Gillies “decided discretion was the better part” and didn’t respond, but the boiling anger from that encounter “infected” him.
The reception of veterans at home was “180 degrees from what I thought the image would be,” and he struggled with his suppressed anger for many years. Habitat for Humanity was the “nonprescription balm” that healed and renewed him.
In the early 2000s, he talked to another veteran he encountered on a run who was preparing to hike the Appalachian Trail. He told Gillies about his work with Habitat and encouraged him to get involved. Gillies had little construction experience, but he decided to give it a try.
Through his work with Habitat for Humanity, Gillies gave the gifts of recognition, support and community to the family of their recently deceased husband, father and veteran.
John Schnakenburg, an electronics technician on the USS Sand Lance (SSN 660), passed away from a heart attack shortly before the family was slated to receive the key to their new home through Habitat in 2010. As soon as Gillies heard what had happened, he reached out to Schnakenburg’s crew and commanding officers to get a model of the submarine Schnakenburg served on for his children. Once Gillies was in communication with the Navy veterans, they decided more should be done. In the end, the Schnakenburg’s key ceremony was also a memorial to the man, during which Naval officers from Baltimore, Maryland, presented the family with a memorial letter from Schnakenburg’s commanding officer; a listing of those “On Eternal Patrol;” and a mahogany wood carving of the USS Sand Lance submarine. Gillies saw a man to be honored and worked to make it a reality.

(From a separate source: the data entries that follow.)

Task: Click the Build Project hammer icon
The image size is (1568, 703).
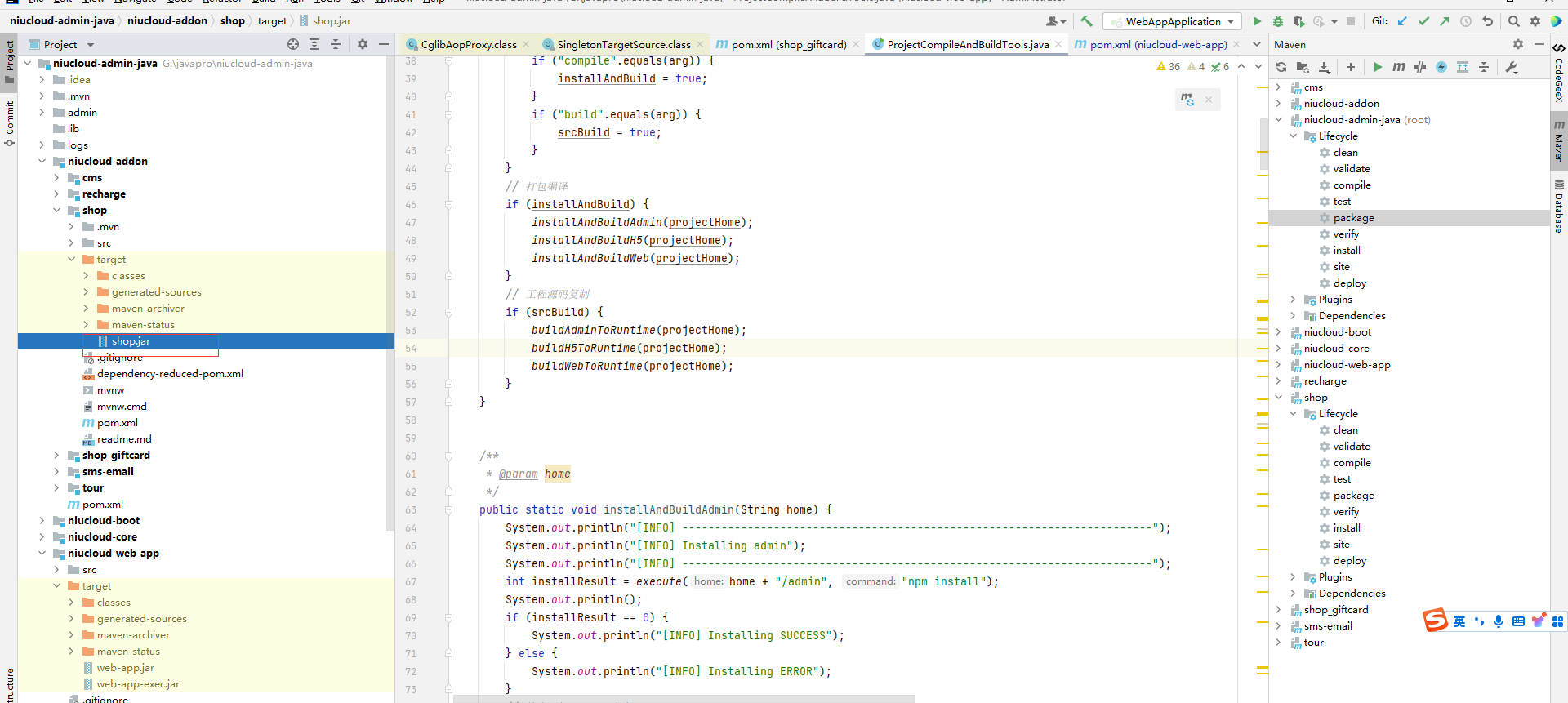Action: pyautogui.click(x=1086, y=21)
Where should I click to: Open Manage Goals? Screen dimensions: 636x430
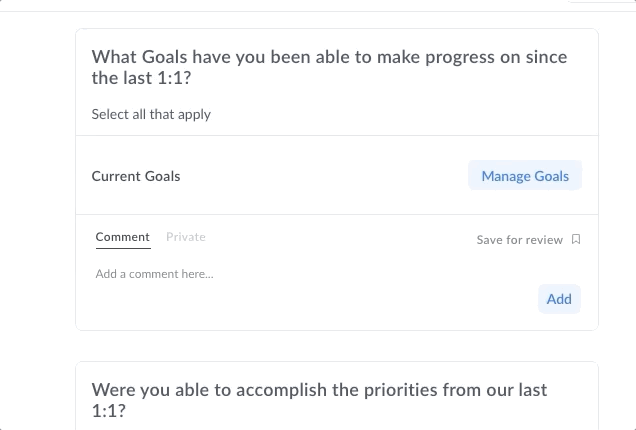[x=525, y=176]
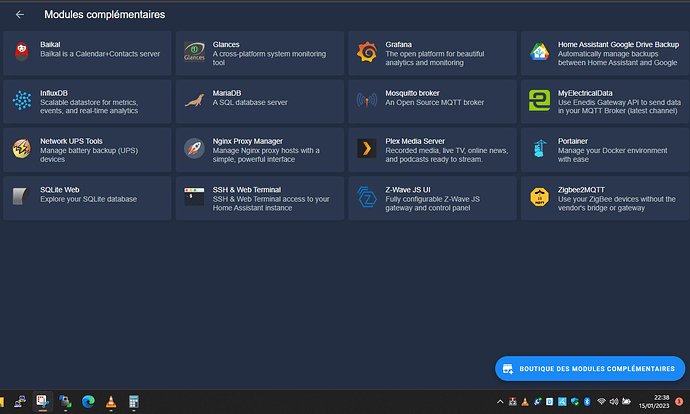The height and width of the screenshot is (414, 690).
Task: Open the SSH & Web Terminal card
Action: pyautogui.click(x=259, y=197)
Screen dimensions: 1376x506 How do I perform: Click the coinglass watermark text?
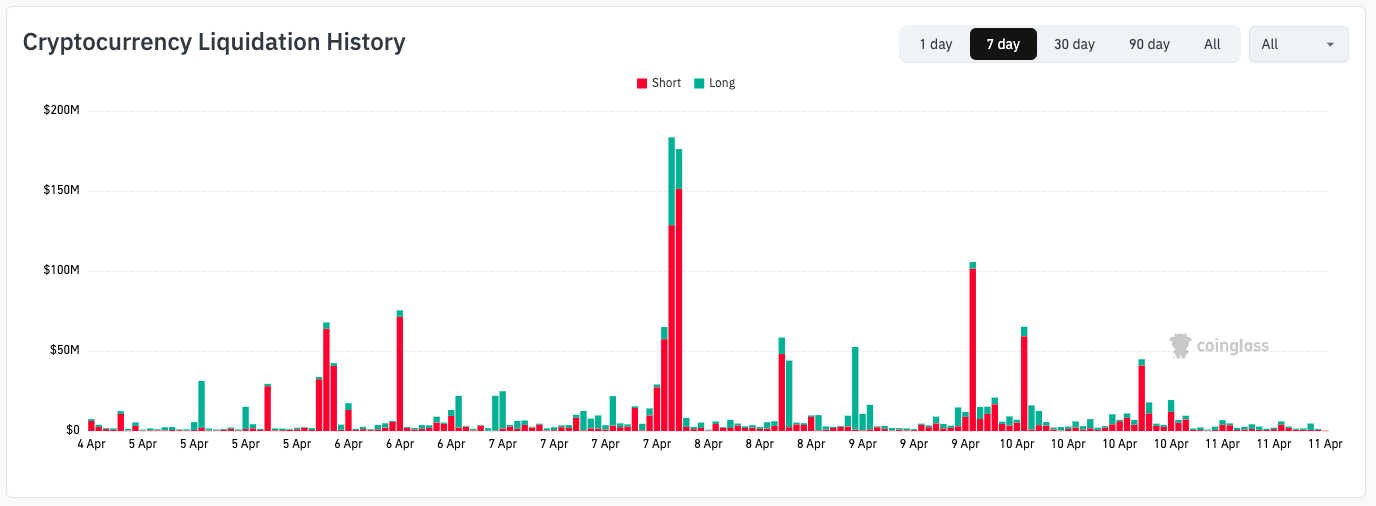(1233, 347)
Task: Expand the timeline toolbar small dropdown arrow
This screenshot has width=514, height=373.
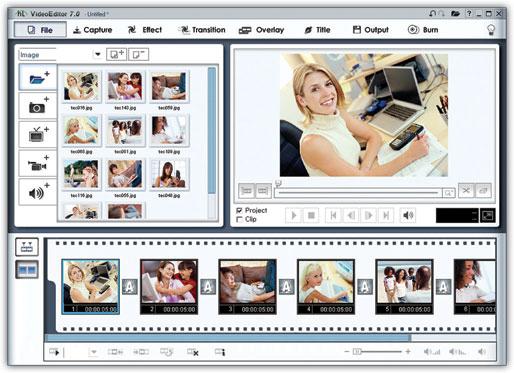Action: (x=94, y=352)
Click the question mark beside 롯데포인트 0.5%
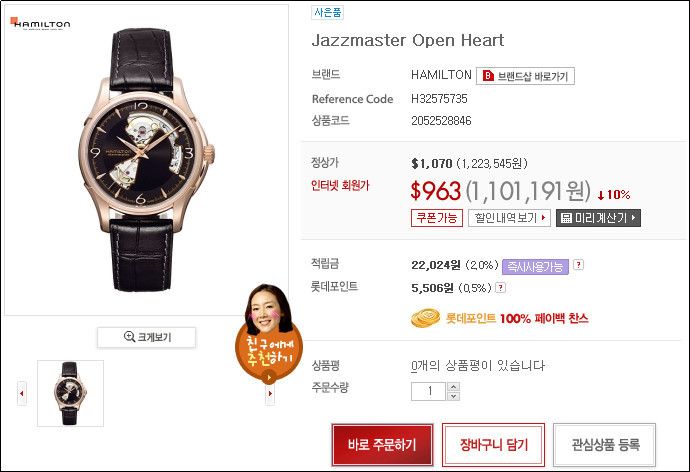Viewport: 690px width, 472px height. [x=500, y=288]
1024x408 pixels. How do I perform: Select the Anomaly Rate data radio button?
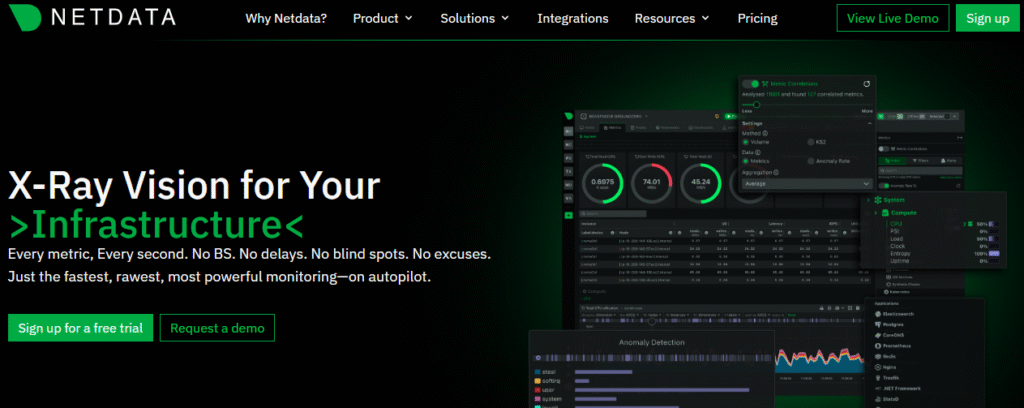[x=811, y=161]
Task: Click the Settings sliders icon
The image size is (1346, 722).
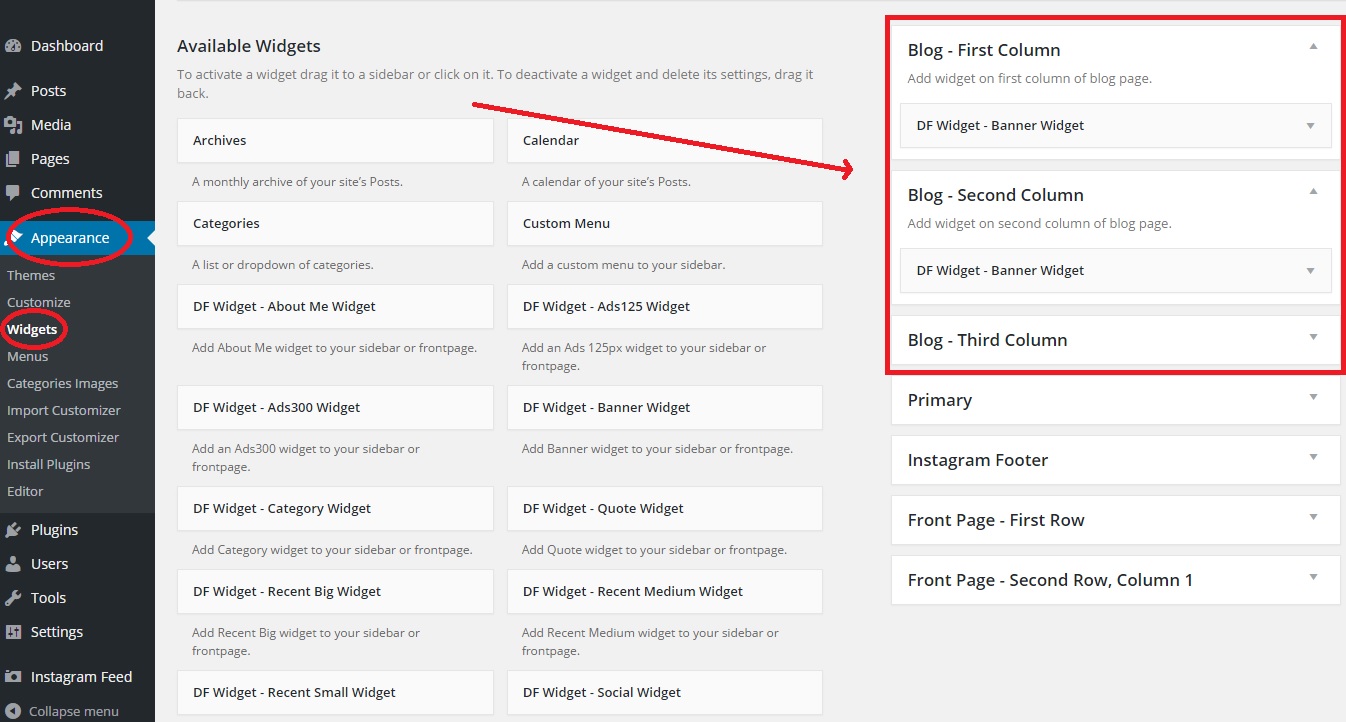Action: tap(13, 632)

At a Navy reunion later, the crew invited Gillies to speak about his work with Habitat; and it was here, answering questions about work that he loved, that Gillies realized he was no longer angry.
Gillies describes his work with Habitat as “a very comforting, soothing occupation [that is] enjoyable and fun.” He especially loves helping families. “The biggest kick I get is out of watching little people … children have a right to play.”
He recalled seeing the injured and orphaned children in Korea, who soldiers would sometimes play with, though it always broke his heart. Making children happy and giving them homes is his response to that lady and her hateful remark from all those years ago. At the Navy reunion, he was finally able to share the evidence and fruits of his work. He is not a “baby-killer.” He builds homes and strengthens families.
In all his work, Gillies understands that life is a community effort that must focus first and foremost on the dignity of people. When working on builds, he tells his crew, “we are mentoring today.” When he taught classes in industrial sales, “it never really was how to sell, it was how to be a person.” In meetings for Habitat, they carry over the military mentality to “try to make it a family gathering, so to speak. It’s not what I want, it’s what we need. It’s not my decision, it’s ours.”
The wound from that comment, though it is mostly healed, drives Gillies to perpetuate honor and respect for all who have served our country. Let us recognize the value of life and the incredible sacrifices of those who have given or risked theirs for us and our freedoms.
Let us live this respect each and every day, and especially pay our respects this Veterans’ Day.